INFORMATION GIVEN -
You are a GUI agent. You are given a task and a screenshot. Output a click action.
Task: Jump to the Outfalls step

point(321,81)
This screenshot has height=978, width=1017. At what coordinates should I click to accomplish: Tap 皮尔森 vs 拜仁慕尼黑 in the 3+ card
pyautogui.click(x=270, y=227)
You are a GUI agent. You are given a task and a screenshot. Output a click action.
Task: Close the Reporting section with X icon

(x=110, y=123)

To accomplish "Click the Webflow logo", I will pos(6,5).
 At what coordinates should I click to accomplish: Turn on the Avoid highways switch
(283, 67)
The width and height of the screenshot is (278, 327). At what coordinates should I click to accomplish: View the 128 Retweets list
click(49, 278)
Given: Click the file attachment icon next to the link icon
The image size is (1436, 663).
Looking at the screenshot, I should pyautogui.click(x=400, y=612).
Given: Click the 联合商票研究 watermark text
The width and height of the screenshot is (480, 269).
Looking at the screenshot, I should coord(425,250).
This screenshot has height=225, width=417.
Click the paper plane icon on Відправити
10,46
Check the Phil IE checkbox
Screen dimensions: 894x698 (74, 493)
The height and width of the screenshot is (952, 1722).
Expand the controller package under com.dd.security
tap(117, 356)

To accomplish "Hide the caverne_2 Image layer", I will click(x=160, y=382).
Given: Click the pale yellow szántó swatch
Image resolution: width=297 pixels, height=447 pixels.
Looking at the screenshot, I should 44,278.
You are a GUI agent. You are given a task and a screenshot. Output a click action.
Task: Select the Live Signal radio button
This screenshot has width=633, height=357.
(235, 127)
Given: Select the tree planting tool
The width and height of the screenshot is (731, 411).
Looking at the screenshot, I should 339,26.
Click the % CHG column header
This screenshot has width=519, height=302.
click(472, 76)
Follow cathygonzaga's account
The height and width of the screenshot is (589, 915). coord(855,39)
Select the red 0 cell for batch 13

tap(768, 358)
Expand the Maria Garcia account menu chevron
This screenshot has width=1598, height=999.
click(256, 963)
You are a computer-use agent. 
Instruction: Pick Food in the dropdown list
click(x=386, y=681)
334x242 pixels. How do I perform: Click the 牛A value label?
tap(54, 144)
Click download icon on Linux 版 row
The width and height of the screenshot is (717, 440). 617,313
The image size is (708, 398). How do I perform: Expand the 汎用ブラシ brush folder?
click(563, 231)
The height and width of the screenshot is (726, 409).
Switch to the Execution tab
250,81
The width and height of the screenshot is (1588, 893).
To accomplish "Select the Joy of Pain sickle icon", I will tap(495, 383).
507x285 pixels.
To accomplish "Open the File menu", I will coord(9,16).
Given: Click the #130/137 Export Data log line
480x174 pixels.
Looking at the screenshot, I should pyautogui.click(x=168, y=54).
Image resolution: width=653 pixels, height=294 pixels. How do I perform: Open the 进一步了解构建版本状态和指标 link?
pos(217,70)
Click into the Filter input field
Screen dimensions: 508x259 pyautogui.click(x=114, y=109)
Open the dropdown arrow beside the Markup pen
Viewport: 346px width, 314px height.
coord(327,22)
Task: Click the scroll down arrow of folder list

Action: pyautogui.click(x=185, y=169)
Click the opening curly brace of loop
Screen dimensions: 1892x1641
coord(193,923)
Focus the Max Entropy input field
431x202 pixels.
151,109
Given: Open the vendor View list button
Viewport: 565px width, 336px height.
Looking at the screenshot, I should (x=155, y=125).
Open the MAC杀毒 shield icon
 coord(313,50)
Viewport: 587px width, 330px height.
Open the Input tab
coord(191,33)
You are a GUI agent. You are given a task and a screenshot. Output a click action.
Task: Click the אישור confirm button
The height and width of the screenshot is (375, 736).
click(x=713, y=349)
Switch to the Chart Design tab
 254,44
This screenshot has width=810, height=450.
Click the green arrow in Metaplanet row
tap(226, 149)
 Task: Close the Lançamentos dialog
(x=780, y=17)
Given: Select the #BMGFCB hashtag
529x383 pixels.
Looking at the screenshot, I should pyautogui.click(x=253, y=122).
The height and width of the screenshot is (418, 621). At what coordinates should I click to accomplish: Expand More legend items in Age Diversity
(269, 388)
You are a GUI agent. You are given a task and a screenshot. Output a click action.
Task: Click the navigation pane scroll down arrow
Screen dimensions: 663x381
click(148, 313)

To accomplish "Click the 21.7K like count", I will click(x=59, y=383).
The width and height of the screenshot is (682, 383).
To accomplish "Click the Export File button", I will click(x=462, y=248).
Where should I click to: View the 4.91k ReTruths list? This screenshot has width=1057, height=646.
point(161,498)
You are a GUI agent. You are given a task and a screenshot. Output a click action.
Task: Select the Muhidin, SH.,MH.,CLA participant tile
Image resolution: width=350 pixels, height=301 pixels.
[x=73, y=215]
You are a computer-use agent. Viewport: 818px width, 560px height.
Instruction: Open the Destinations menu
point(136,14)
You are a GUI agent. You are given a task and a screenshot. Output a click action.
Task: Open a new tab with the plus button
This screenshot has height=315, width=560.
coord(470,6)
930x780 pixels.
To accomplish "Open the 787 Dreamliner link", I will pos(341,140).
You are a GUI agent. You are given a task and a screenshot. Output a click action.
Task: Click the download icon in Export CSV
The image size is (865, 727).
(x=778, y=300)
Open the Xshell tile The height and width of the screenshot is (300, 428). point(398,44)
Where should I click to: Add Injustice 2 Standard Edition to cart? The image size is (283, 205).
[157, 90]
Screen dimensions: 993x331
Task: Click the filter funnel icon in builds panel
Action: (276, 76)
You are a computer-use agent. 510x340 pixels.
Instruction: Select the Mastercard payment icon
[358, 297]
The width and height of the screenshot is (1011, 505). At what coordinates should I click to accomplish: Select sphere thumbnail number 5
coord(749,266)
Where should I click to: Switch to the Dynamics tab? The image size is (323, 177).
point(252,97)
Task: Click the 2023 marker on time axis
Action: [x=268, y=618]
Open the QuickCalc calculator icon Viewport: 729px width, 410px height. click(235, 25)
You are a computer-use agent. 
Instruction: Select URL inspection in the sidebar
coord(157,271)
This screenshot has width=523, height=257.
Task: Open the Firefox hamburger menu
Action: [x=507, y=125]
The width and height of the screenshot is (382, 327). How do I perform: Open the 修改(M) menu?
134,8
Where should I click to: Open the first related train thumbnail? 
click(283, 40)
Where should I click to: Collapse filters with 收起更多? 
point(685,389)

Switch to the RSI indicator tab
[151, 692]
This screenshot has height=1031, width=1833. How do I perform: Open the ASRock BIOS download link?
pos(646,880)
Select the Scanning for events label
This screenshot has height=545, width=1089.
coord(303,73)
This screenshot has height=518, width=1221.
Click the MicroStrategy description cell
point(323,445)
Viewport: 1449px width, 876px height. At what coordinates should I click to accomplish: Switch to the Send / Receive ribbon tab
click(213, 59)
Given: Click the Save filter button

TASK - Convert the lines of all the records above into a Markdown table with the columns Row and Line. Number each line in Row, and leave out the blank lines.

ANSWER TO THE TASK -
| Row | Line |
|---|---|
| 1 | You are a GUI agent. You are given a task and a screenshot. Output a click action. |
| 2 | Task: Jump to the Outfalls step |
| 3 | point(321,81) |
| 4 | This screenshot has height=978, width=1017. At what coordinates should I click to accomplish: Tap 皮尔森 vs 拜仁慕尼黑 in the 3+ card |
| 5 | pyautogui.click(x=270, y=227) |
| 6 | You are a GUI agent. You are given a task and a screenshot. Output a click action. |
| 7 | Task: Close the Reporting section with X icon |
| 8 | (x=110, y=123) |
| 9 | To accomplish "Click the Webflow logo", I will pos(6,5). |
| 10 |  At what coordinates should I click to accomplish: Turn on the Avoid highways switch |
| 11 | (283, 67) |
| 12 | The width and height of the screenshot is (278, 327). At what coordinates should I click to accomplish: View the 128 Retweets list |
| 13 | click(49, 278) |
| 14 | Given: Click the file attachment icon next to the link icon |
| 15 | The image size is (1436, 663). |
| 16 | Looking at the screenshot, I should pyautogui.click(x=400, y=612). |
| 17 | Given: Click the 联合商票研究 watermark text |
| 18 | The width and height of the screenshot is (480, 269). |
| 19 | Looking at the screenshot, I should coord(425,250). |
| 20 | This screenshot has height=225, width=417. |
| 21 | Click the paper plane icon on Відправити |
| 22 | 10,46 |
| 23 | Check the Phil IE checkbox |
| 24 | Screen dimensions: 894x698 (74, 493) |
| 25 | The height and width of the screenshot is (952, 1722). |
| 26 | Expand the controller package under com.dd.security |
| 27 | tap(117, 356) |
| 28 | To accomplish "Hide the caverne_2 Image layer", I will click(x=160, y=382). |
| 29 | Given: Click the pale yellow szántó swatch |
| 30 | Image resolution: width=297 pixels, height=447 pixels. |
| 31 | Looking at the screenshot, I should 44,278. |
| 32 | You are a GUI agent. You are given a task and a screenshot. Output a click action. |
| 33 | Task: Select the Live Signal radio button |
| 34 | This screenshot has width=633, height=357. |
| 35 | (235, 127) |
| 36 | Given: Select the tree planting tool |
| 37 | The width and height of the screenshot is (731, 411). |
| 38 | Looking at the screenshot, I should 339,26. |
| 39 | Click the % CHG column header |
| 40 | This screenshot has width=519, height=302. |
| 41 | click(472, 76) |
| 42 | Follow cathygonzaga's account |
| 43 | The height and width of the screenshot is (589, 915). coord(855,39) |
| 44 | Select the red 0 cell for batch 13 |
| 45 | tap(768, 358) |
| 46 | Expand the Maria Garcia account menu chevron |
| 47 | This screenshot has width=1598, height=999. |
| 48 | click(256, 963) |
| 49 | You are a computer-use agent.  |
| 50 | Instruction: Pick Food in the dropdown list |
| 51 | click(x=386, y=681) |
| 52 | 334x242 pixels. How do I perform: Click the 牛A value label? |
| 53 | tap(54, 144) |
| 54 | Click download icon on Linux 版 row |
| 55 | The width and height of the screenshot is (717, 440). 617,313 |
| 56 | The image size is (708, 398). How do I perform: Expand the 汎用ブラシ brush folder? |
| 57 | click(563, 231) |
| 58 | The height and width of the screenshot is (726, 409). |
| 59 | Switch to the Execution tab |
| 60 | 250,81 |
| 61 | The width and height of the screenshot is (1588, 893). |
| 62 | To accomplish "Select the Joy of Pain sickle icon", I will tap(495, 383). |
| 63 | 507x285 pixels. |
| 64 | To accomplish "Open the File menu", I will coord(9,16). |
| 65 | Given: Click the #130/137 Export Data log line |
| 66 | 480x174 pixels. |
| 67 | Looking at the screenshot, I should pyautogui.click(x=168, y=54). |
| 68 | Image resolution: width=653 pixels, height=294 pixels. How do I perform: Open the 进一步了解构建版本状态和指标 link? |
| 69 | pos(217,70) |
| 70 | Click into the Filter input field |
| 71 | Screen dimensions: 508x259 pyautogui.click(x=114, y=109) |
| 72 | Open the dropdown arrow beside the Markup pen |
| 73 | Viewport: 346px width, 314px height. |
| 74 | coord(327,22) |
| 75 | Task: Click the scroll down arrow of folder list |
| 76 | Action: pyautogui.click(x=185, y=169) |
| 77 | Click the opening curly brace of loop |
| 78 | Screen dimensions: 1892x1641 |
| 79 | coord(193,923) |
| 80 | Focus the Max Entropy input field |
| 81 | 431x202 pixels. |
| 82 | 151,109 |
| 83 | Given: Open the vendor View list button |
| 84 | Viewport: 565px width, 336px height. |
| 85 | Looking at the screenshot, I should (x=155, y=125). |
| 86 | Open the MAC杀毒 shield icon |
| 87 |  coord(313,50) |
| 88 | Viewport: 587px width, 330px height. |
| 89 | Open the Input tab |
| 90 | coord(191,33) |
| 91 | You are a GUI agent. You are given a task and a screenshot. Output a click action. |
| 92 | Task: Click the אישור confirm button |
| 93 | The height and width of the screenshot is (375, 736). |
| 94 | click(x=713, y=349) |
| 95 | Switch to the Chart Design tab |
| 96 |  254,44 |
| 97 | This screenshot has width=810, height=450. |
| 98 | Click the green arrow in Metaplanet row |
| 99 | tap(226, 149) |
| 100 |  Task: Close the Lançamentos dialog |
| 101 | (x=780, y=17) |
| 102 | Given: Select the #BMGFCB hashtag |
| 103 | 529x383 pixels. |
| 104 | Looking at the screenshot, I should pyautogui.click(x=253, y=122). |
| 105 | The height and width of the screenshot is (418, 621). At what coordinates should I click to accomplish: Expand More legend items in Age Diversity |
| 106 | (269, 388) |
| 107 | You are a GUI agent. You are given a task and a screenshot. Output a click action. |
| 108 | Task: Click the navigation pane scroll down arrow |
| 109 | Screen dimensions: 663x381 |
| 110 | click(148, 313) |
| 111 | To accomplish "Click the 21.7K like count", I will click(x=59, y=383). |
| 112 | The width and height of the screenshot is (682, 383). |
| 113 | To accomplish "Click the Export File button", I will click(x=462, y=248). |
| 114 | Where should I click to: View the 4.91k ReTruths list? This screenshot has width=1057, height=646. |
| 115 | point(161,498) |
| 116 | You are a GUI agent. You are given a task and a screenshot. Output a click action. |
| 117 | Task: Select the Muhidin, SH.,MH.,CLA participant tile |
| 118 | Image resolution: width=350 pixels, height=301 pixels. |
| 119 | [x=73, y=215] |
| 120 | You are a computer-use agent. Viewport: 818px width, 560px height. |
| 121 | Instruction: Open the Destinations menu |
| 122 | point(136,14) |
| 123 | You are a GUI agent. You are given a task and a screenshot. Output a click action. |
| 124 | Task: Open a new tab with the plus button |
| 125 | This screenshot has height=315, width=560. |
| 126 | coord(470,6) |
| 127 | 930x780 pixels. |
| 128 | To accomplish "Open the 787 Dreamliner link", I will pos(341,140). |
| 129 | You are a GUI agent. You are given a task and a screenshot. Output a click action. |
| 130 | Task: Click the download icon in Export CSV |
| 131 | The image size is (865, 727). |
| 132 | (x=778, y=300) |
| 133 | Open the Xshell tile The height and width of the screenshot is (300, 428). point(398,44) |
| 134 | Where should I click to: Add Injustice 2 Standard Edition to cart? The image size is (283, 205). |
| 135 | [157, 90] |
| 136 | Screen dimensions: 993x331 |
| 137 | Task: Click the filter funnel icon in builds panel |
| 138 | Action: (276, 76) |
| 139 | You are a computer-use agent. 510x340 pixels. |
| 140 | Instruction: Select the Mastercard payment icon |
| 141 | [358, 297] |
| 142 | The width and height of the screenshot is (1011, 505). At what coordinates should I click to accomplish: Select sphere thumbnail number 5 |
| 143 | coord(749,266) |
| 144 | Where should I click to: Switch to the Dynamics tab? The image size is (323, 177). |
| 145 | point(252,97) |
| 146 | Task: Click the 2023 marker on time axis |
| 147 | Action: [x=268, y=618] |
| 148 | Open the QuickCalc calculator icon Viewport: 729px width, 410px height. click(235, 25) |
| 149 | You are a computer-use agent.  |
| 150 | Instruction: Select URL inspection in the sidebar |
| 151 | coord(157,271) |
| 152 | This screenshot has width=523, height=257. |
| 153 | Task: Open the Firefox hamburger menu |
| 154 | Action: [x=507, y=125] |
| 155 | The width and height of the screenshot is (382, 327). How do I perform: Open the 修改(M) menu? |
| 156 | 134,8 |
| 157 | Where should I click to: Open the first related train thumbnail?  |
| 158 | click(283, 40) |
| 159 | Where should I click to: Collapse filters with 收起更多?  |
| 160 | point(685,389) |
| 161 | Switch to the RSI indicator tab |
| 162 | [151, 692] |
| 163 | This screenshot has height=1031, width=1833. How do I perform: Open the ASRock BIOS download link? |
| 164 | pos(646,880) |
| 165 | Select the Scanning for events label |
| 166 | This screenshot has height=545, width=1089. |
| 167 | coord(303,73) |
| 168 | This screenshot has height=518, width=1221. |
| 169 | Click the MicroStrategy description cell |
| 170 | point(323,445) |
| 171 | Viewport: 1449px width, 876px height. At what coordinates should I click to accomplish: Switch to the Send / Receive ribbon tab |
| 172 | click(213, 59) |
| 173 | Given: Click the Save filter button |